Producer Prices Show Inflation at Bay

Bloomberg News

WASHINGTON - U.S. producer prices fell unexpectedly and retail sales cooled in August - signs the economy, in a record 10th year of expansion, is growing at a pace that isn't likely to spark an inflation pickup.

"It's just about a picture-perfect economy - impressive economic growth with very little inflationary pressures," said Richard Yamarone, a senior economist at Argus Research Corp. in New York.

Prices paid to producers fell 0.2% last month, in the first drop since May, the Labor Department said. That fall reflected declines in the cost of clothing, computers, cars and gasoline.

Retail sales rose 0.2% in August, a fourth of the 0.9% increase in July, the Commerce Department said. Sales were 7% higher than a year earlier, the smallest year-over-year increase since December 1998. Even so, the pace of sales was a percentage point higher than the average gain for the expansion, which began in April 1991.

Energy costs are expected to push September prices higher; crude oil rose to a 10-year high of $35 a barrel this week. Still, with few signs of accelerating inflation outside of rising petroleum prices and slower consumer spending than in the past two years, Federal Reserve policymakers are likely to hold interest rates steady for the remainder of the year.

"I think we've come to a greater balance," said Robert McTeer, president of the Dallas Fed, in a speech last month.

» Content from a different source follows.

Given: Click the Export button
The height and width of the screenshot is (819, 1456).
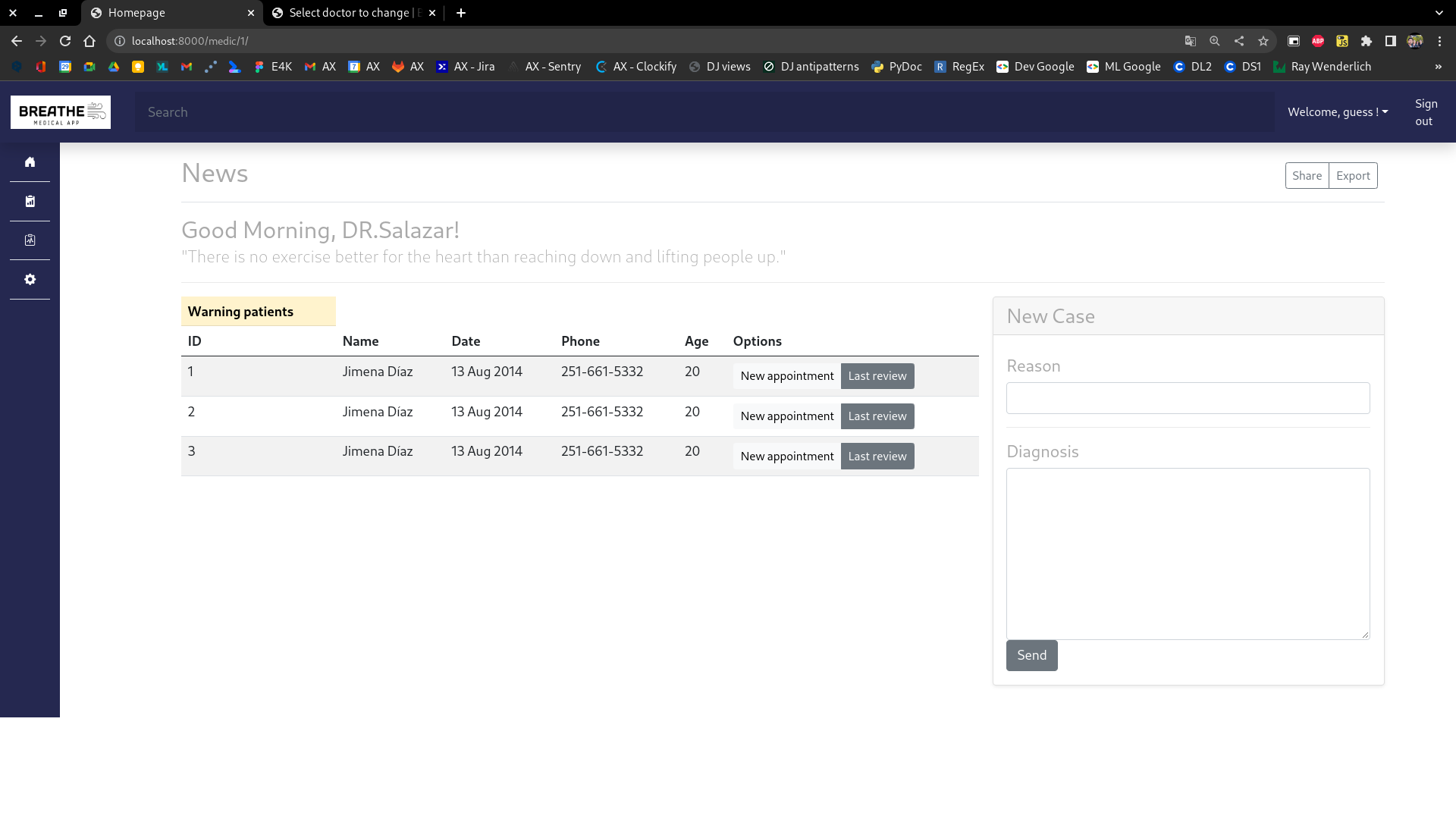Looking at the screenshot, I should [1353, 175].
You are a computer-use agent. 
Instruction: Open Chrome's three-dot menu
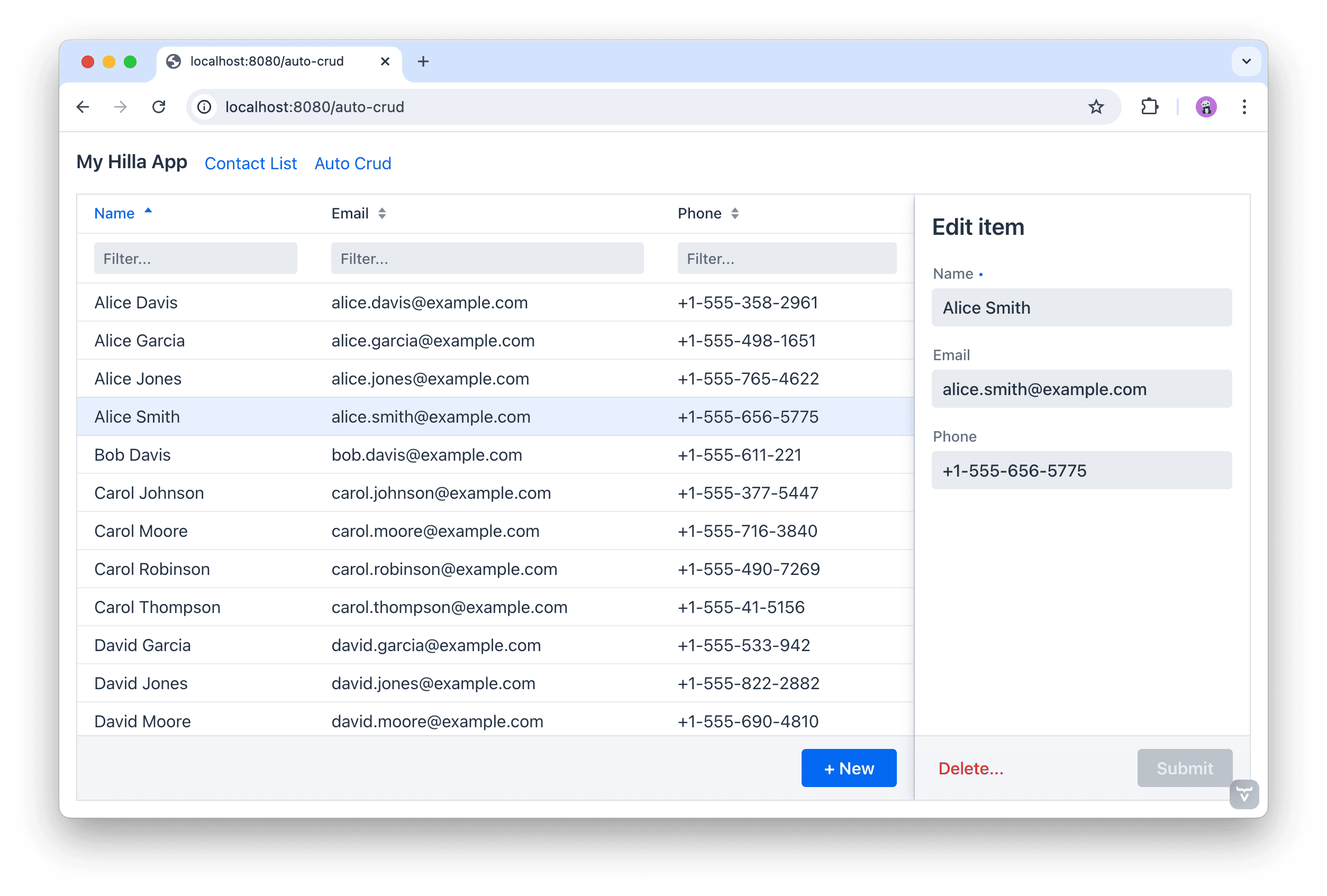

A separate report from the Labor Department showed the number of workers filing for state unemployment benefits rose last week to 324,000. That was the highest number in 20 months and suggests that slower growth is leading to more layoffs.

The core rate of the producer price index, which excludes energy and food, rose 0.1% last month, the same as in July. The cost of cigarettes climbed; without the increase in tobacco prices, the core rate would have been unchanged, the Labor Department said.